Now, in addition to these time-out-of-joint retellings of his family’s history (think Slaughterhouse Five), the narrator dives into the enduring depths of Greek mythology in order to draw lessons, to find solace amid the chaos, and to lend the history itself a new context. More specifically, the myth of the Minotaur is examined and revisited throughout, the story expanding and developing greater nuance with each visit. So what does this mean in practice? Consider this passage, which I’ve chosen from an early mention of the myth that I believe helps establish the book’s unique mise en scène:

I never forgave Ariadne for betraying her brother. How could you give a ball of string to the one who would kill your unfortunate, abandoned brother, driven beastly by the darkness? Some heart- throb from Athens shows up, turns her head—how hard could that be, some provincial, big-city girl, that’s exactly what she is, a hay- seed and a city girl at the same time, she’s never left the rooms of her father’s palace, which is simply a more luxurious labyrinth.

Dana returns to the mill all alone in the darkness and rescues her brother, while Ariadne makes sure that her own brother’s murderer doesn’t lose his way. I hate you, Ariadne.

In the children’s edition of Ancient Greek Myths, I drew two bull’s horns on Ariadne’s head in pen.

To clarify, Ariadne is the Minotaur’s sister, and Dana is the narrator’s grandfather’s sister, who had to retrieve her younger brother after he’d been simply forgotten when the family had visited the mill to sell a load of flour. The mother, for what it’s worth, very nearly left him there; such was the desperation of the time.

Then, not a handful of pages later, we get this, without introduction:

The slugs slowly drag themselves across the newspaper, without letting go of it. Several are timidly clinging together, body to body. My grandfather grabs one with two fingers, closes his eyes, opens his mouth and slowly places the slug inside, close to his throat. He swallows. My stomach turns. I’m afraid for Grandpa. And I want to be able to do as he does. My grandfather has an ulcer. The slugs are his living medicine. They go in, make their way through the esophagus and stop in the soft cave of the stomach, leaving their slimy trail there, which forms something like a protective film on top, a thin medicinal layer that seals off the wound…

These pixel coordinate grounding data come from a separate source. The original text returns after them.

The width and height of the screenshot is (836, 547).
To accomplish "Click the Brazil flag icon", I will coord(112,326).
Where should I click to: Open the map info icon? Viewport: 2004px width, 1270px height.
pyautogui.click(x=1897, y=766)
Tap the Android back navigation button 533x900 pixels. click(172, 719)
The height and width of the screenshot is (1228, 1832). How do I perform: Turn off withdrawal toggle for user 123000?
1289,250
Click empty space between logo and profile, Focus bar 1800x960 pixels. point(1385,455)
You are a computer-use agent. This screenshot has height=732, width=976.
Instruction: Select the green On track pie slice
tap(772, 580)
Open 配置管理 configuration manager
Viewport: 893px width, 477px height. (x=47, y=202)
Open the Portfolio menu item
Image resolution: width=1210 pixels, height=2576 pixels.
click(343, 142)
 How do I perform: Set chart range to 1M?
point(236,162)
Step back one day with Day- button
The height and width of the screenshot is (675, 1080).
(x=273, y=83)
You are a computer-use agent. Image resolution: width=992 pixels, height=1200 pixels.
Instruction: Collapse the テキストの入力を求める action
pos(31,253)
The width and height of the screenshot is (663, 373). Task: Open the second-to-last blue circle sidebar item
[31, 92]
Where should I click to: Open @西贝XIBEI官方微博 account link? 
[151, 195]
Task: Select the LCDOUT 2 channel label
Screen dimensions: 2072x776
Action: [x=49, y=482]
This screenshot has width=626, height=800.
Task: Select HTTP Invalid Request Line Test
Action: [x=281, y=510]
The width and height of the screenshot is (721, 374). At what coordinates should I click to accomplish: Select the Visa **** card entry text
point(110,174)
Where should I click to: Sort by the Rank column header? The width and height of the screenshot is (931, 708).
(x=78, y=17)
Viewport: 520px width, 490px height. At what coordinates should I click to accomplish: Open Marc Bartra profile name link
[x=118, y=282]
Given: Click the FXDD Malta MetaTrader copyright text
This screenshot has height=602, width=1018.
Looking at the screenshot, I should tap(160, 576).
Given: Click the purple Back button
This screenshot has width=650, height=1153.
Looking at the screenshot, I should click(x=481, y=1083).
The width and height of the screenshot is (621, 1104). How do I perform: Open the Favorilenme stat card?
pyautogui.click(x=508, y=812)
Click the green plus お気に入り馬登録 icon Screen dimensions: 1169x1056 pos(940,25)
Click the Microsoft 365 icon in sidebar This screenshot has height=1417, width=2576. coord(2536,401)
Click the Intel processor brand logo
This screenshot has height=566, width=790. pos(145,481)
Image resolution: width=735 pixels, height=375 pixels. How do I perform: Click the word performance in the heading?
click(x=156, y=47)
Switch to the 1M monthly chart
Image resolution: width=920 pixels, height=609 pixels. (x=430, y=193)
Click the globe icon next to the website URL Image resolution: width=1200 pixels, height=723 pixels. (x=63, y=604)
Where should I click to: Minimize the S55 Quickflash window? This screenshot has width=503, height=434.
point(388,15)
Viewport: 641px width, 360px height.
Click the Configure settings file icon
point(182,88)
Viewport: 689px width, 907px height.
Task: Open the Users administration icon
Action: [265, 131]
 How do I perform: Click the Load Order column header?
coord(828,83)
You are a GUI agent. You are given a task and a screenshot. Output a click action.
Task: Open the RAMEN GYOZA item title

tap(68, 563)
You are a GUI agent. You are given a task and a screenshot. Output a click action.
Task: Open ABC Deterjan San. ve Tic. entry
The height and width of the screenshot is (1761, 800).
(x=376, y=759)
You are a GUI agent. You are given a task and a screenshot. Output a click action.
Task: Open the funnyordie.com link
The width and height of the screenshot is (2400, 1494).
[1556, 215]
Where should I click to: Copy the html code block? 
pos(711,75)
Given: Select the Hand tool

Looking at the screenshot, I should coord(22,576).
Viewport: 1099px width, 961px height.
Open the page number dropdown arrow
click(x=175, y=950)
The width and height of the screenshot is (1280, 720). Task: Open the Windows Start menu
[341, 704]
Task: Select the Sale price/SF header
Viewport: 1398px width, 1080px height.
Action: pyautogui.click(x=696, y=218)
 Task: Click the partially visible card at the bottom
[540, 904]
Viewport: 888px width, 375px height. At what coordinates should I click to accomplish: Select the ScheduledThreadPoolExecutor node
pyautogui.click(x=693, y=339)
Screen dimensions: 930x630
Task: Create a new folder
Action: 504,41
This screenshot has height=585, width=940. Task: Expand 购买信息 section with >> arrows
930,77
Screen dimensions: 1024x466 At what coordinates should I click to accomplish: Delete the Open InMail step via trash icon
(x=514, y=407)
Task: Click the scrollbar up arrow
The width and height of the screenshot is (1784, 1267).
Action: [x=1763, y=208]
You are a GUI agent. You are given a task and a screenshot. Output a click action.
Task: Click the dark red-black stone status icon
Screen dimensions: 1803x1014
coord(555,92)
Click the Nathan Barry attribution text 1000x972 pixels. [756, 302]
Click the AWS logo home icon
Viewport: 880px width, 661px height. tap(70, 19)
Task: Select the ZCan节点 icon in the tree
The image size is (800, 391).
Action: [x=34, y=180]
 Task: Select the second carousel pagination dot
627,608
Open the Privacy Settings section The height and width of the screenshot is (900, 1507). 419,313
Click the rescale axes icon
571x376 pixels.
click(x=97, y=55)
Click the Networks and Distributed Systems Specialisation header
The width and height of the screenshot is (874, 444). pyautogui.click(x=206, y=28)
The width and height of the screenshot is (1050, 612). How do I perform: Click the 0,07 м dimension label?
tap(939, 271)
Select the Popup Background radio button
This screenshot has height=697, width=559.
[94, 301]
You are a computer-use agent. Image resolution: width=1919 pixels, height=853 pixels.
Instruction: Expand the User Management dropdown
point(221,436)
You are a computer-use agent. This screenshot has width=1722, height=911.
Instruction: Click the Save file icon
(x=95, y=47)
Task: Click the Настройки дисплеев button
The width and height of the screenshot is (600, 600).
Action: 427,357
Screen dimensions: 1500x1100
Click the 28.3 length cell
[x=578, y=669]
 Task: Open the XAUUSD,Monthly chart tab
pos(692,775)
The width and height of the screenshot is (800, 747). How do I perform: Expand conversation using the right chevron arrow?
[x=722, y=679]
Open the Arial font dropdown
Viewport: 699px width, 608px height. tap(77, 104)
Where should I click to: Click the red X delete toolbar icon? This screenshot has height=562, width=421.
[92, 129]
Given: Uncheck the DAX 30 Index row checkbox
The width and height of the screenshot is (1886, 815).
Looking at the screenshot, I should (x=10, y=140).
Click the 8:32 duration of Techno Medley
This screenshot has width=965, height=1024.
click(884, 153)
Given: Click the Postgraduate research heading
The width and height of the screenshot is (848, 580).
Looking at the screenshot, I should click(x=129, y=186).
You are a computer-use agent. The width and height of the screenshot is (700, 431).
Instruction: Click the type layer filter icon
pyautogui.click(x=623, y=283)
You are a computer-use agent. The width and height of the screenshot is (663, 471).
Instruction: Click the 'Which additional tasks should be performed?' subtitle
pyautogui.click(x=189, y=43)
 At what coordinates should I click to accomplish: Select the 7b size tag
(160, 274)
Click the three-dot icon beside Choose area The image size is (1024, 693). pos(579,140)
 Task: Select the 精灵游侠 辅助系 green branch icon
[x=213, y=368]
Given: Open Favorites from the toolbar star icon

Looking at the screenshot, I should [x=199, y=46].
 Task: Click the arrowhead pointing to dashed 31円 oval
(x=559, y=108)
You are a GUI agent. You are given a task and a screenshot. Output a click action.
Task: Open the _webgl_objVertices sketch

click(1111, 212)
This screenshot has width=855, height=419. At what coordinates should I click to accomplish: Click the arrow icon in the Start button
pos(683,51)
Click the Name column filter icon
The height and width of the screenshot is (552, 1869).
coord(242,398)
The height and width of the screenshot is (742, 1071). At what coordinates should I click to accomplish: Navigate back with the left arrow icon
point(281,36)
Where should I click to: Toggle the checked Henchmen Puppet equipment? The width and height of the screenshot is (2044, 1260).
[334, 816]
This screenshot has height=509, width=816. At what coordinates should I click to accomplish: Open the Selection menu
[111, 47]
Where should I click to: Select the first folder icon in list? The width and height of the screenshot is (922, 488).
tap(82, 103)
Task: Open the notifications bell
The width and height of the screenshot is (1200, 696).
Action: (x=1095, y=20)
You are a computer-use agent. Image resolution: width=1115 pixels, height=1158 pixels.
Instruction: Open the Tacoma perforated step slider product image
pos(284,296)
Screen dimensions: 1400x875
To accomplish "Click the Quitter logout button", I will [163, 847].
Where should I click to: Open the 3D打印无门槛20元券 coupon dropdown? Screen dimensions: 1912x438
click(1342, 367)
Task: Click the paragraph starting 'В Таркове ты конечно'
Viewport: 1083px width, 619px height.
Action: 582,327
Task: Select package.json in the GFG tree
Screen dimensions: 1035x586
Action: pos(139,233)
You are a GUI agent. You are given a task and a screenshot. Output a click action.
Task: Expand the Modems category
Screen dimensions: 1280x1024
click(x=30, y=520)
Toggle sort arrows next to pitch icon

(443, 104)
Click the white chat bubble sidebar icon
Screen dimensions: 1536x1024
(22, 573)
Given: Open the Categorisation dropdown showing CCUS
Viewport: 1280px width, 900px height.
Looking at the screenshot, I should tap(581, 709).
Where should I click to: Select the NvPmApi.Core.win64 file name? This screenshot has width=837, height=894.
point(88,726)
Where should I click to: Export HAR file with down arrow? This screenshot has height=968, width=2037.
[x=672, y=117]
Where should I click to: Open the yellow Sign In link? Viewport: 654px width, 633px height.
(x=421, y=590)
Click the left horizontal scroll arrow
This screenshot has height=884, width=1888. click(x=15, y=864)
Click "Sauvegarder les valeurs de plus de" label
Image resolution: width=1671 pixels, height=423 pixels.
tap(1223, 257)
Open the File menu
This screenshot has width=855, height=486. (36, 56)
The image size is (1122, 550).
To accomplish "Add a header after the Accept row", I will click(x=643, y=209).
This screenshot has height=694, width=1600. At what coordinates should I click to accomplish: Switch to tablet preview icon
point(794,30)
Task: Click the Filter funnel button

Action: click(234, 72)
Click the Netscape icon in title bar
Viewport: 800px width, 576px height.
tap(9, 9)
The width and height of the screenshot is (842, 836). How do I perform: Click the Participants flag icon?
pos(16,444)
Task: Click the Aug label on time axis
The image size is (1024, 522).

This is then followed, after a section break, with a version of the action as told from the slug’s point of view, which, of course, the narrator can access:

A huge hand lifts me up and sets me at the opening of a red, warm and moist cave. It is not unpleasant, even if a bit frightening. The red thing I have been placed on constantly twitches, slightly bucking and rising, which forces me to crawl farther in toward the only available corridor. At the entrance there is a soft barrier, it isn’t difficult to overcome. It’s as if it opens on its own, in any case it reacts when I touch it. Now there’s the tunnel, dark and soft, which I sink into, horns forward, like a slow bull. I leave a trail behind me to mark the way back. I feel safer with it…

The juxtaposition of the slug’s trail in the grandfather’s stomach and the string left for Theseus by Ariadne is, in my opinion, breathtakingly brilliant and beautiful and something that I cannot possibly expound upon any further; it speaks for itself. And this is but one example of the sort of genius on display in The Physics of Sorrow, which is why I think this book should win.